Opinión | el comentario
Los que ya no tiene voz serán escuchados
Sandra Peña. Su nombre es ahora la identidad de la víctima, una más, otra vez, de nuevo, de nuestro fracaso como sociedad. Sí, nuestro, de todos nosotros: padres, profesores, centros educativos, compañeros, instituciones, ciudadanos, en general, que no hemos querido, por dejadez o por ignorancia, hacernos responsables de una situación que exige soluciones de forma urgente. Porque antes de Sandra estuvieron Dani Quintana, Kira López, Jokin Ceberio y una lista inabarcable de nombres que no merecen ni olvido ni silencio.
En las últimas semanas, las noticias han revelado que la joven llevaba aproximadamente un año, si no más, sufriendo acoso escolar por parte de un grupo de compañeras. La familia había alertado al colegio hasta en dos ocasiones, llegando incluso a presentar informes psicológicos sobre las consecuencias que estaba teniendo en la salud emocional de la adolescente, sin embargo, el centro educativo no abrió oficialmente ni el protocolo de acoso ni el protocolo de conductas autolíticas, como exige la normativa. La consecuencia ha sido clara y devastadora: la muerte de Sandra, una joven de apenas 14 años que no pudo aguantar el sufrimiento que supone que, día tras días, se abalancen contra ti en los pasillos, baños, aulas, recreos; que un día tras otro te insulten, te humillen, te menosprecien hasta quedar reducida a un puñado de dudas existenciales sobre quién eres, cuánto vales, si alguien te quiere o va a quererte alguna vez... Todas esas incertidumbres que, al fin y al cabo, navegan sin timón en mitad de una borrasca dentro de la cabeza de cualquier adolescente de 14 años que no sabe hacia qué camino le están llevando sus pasos. Pero yo me pregunto: ¿Quién es el culpable? Se trata de una cuestión que abarca un campo mucho más amplio del que a simple vista podemos observar, una pregunta que merece una pausa.

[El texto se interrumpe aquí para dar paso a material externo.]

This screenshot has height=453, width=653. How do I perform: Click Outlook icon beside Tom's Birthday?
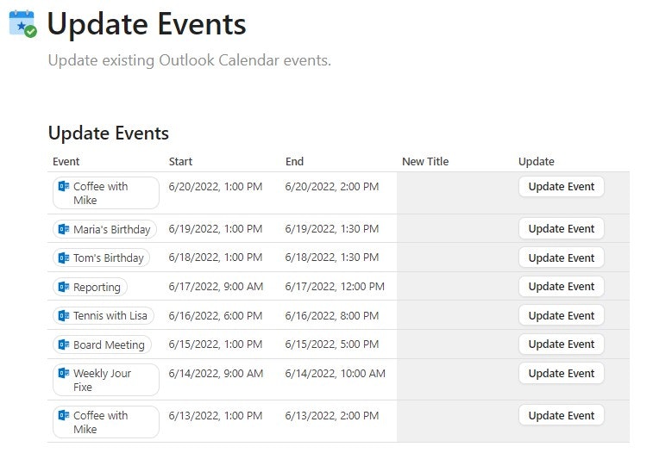pos(64,258)
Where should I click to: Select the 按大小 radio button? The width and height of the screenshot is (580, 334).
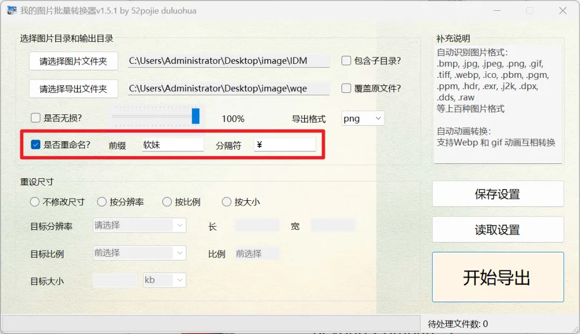227,201
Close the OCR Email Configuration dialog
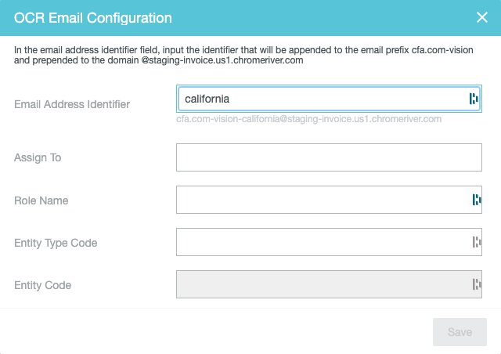Screen dimensions: 501x354 (482, 17)
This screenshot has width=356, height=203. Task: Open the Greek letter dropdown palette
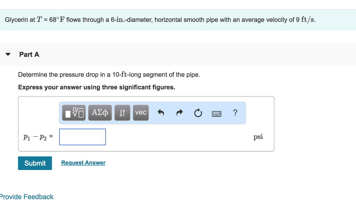click(100, 112)
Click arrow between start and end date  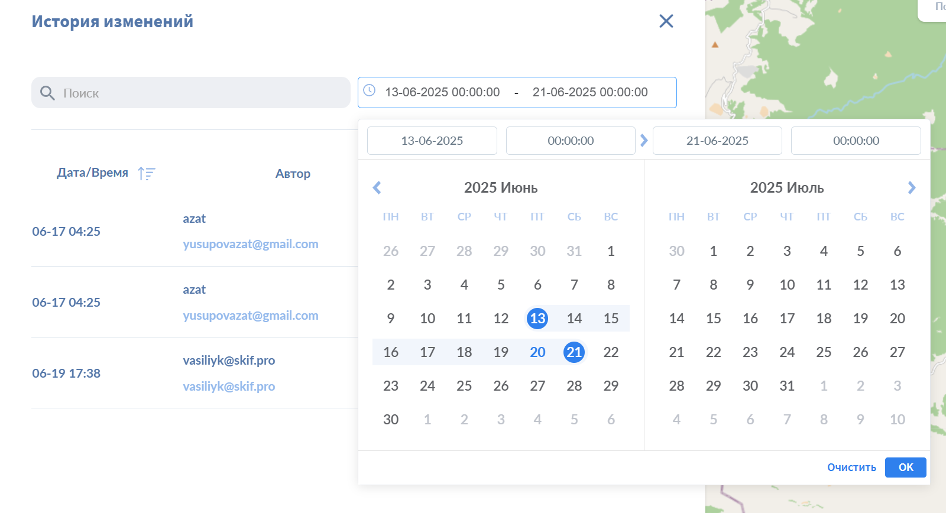[x=644, y=141]
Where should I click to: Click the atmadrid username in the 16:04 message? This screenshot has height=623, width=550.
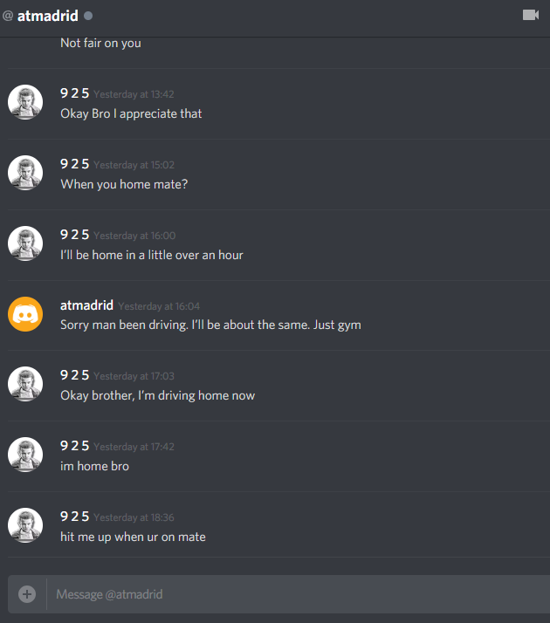86,305
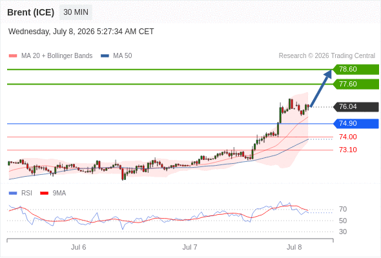The width and height of the screenshot is (381, 258).
Task: Click the 30 MIN timeframe badge
Action: 76,12
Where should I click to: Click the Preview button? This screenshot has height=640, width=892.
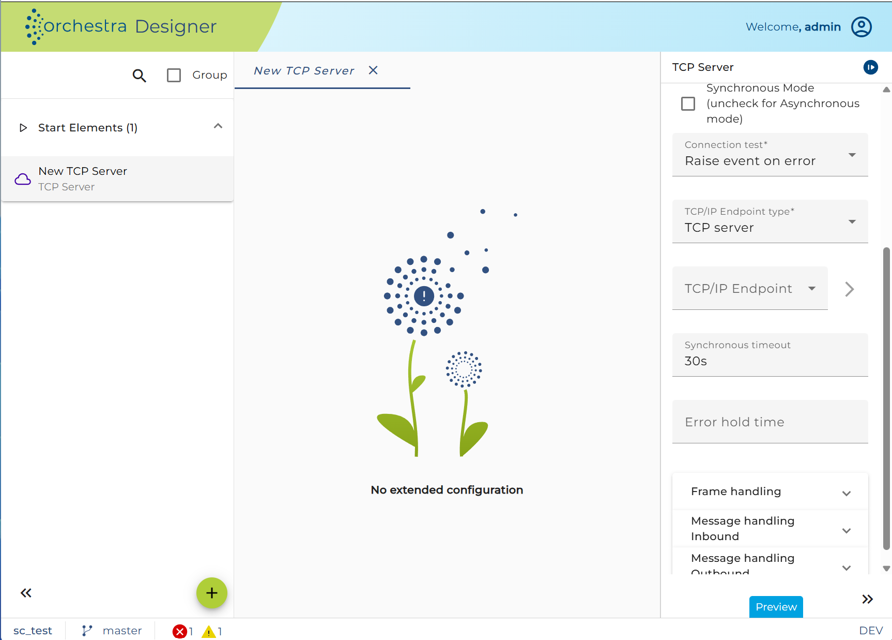(x=776, y=607)
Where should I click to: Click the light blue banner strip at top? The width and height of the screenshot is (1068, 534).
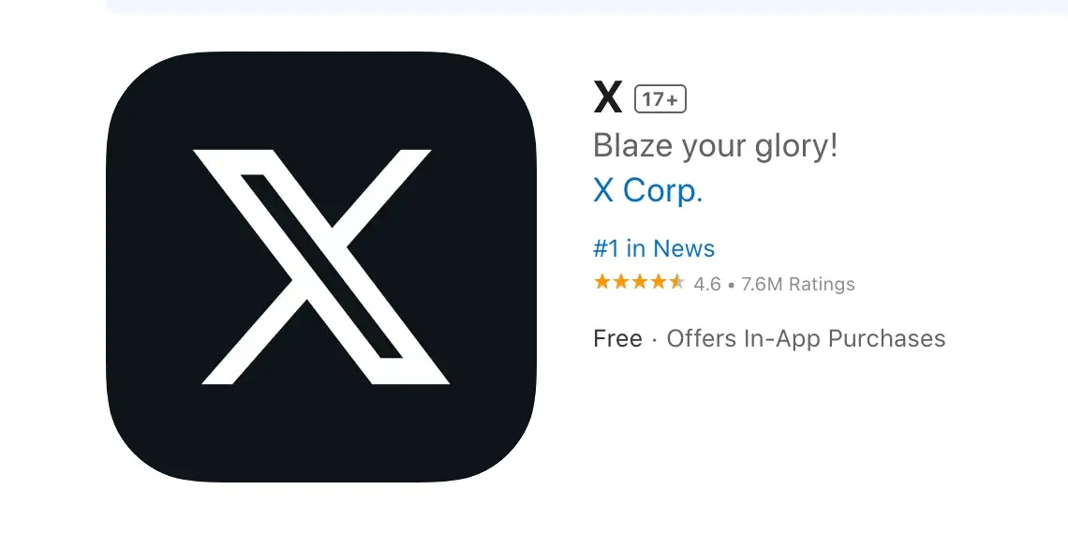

Esta situación no fue aislada. Como no lo es la de todos los jóvenes que diariamente luchan contra fantasmas de carne y hueso ocho horas al día durante cinco días a la semana, a veces, incluso más si contamos el daño que suman las redes sociales. Establecer el origen es una tarea ardua, si acaso imposible. Pero está en nuestras manos encontrar la solución. De forma inmediata deben tomar partido, en primer lugar, las familias, inculcando a sus hijos el respeto como pilar fundamental en las relaciones sociales dentro y fuera del aula. Llegados a este punto, urge evitar la justificación constante de "la edad" para eximir responsabilidades. Ellos son perfectamente conscientes de cuando sus palabras y acciones son nocivas. La educación empieza en casa. No podemos cansarnos de repetirlo. Las familias son las que deben tomar medidas para que su hijo/a no sea un acosador/a. Pequeñas acciones traen grandes resultados. Si dentro de las aulas, los docentes estamos cansados de aguantar agresiones verbales, ¿qué no ocurrirá fuera, entre ellos? Por esta razón, los centros educativos deben de plantarse de una vez por todas y mostrarse inflexibles ante la primera señal de alerta, aunque esto incluya, en muchas ocasiones, el enfrentamiento con las familias. Vale ya de remilgos, de hacer la vista gorda y mirar para otro lado. Vale ya de eludir medidas extremas cuando es necesario. Dejemos de esperar a que la historia se repita. Para ello es también imprescindible la colaboración de las instituciones, que no hagan oídos sordos cuando sean reclamados. La Sanidad Pública debería dotar de psicólogos y psiquiatras que dispongan de tiempo y recursos para ayudar a las víctimas de acoso dentro y fuera de la comunidad educativa. La muerte de Sandra Peña pudo haberse evitado, como tantas otras, por no existir una red de apoyo común, pero quién le pide ahora perdón a esos padres, si su hija ya no podrá contarlo.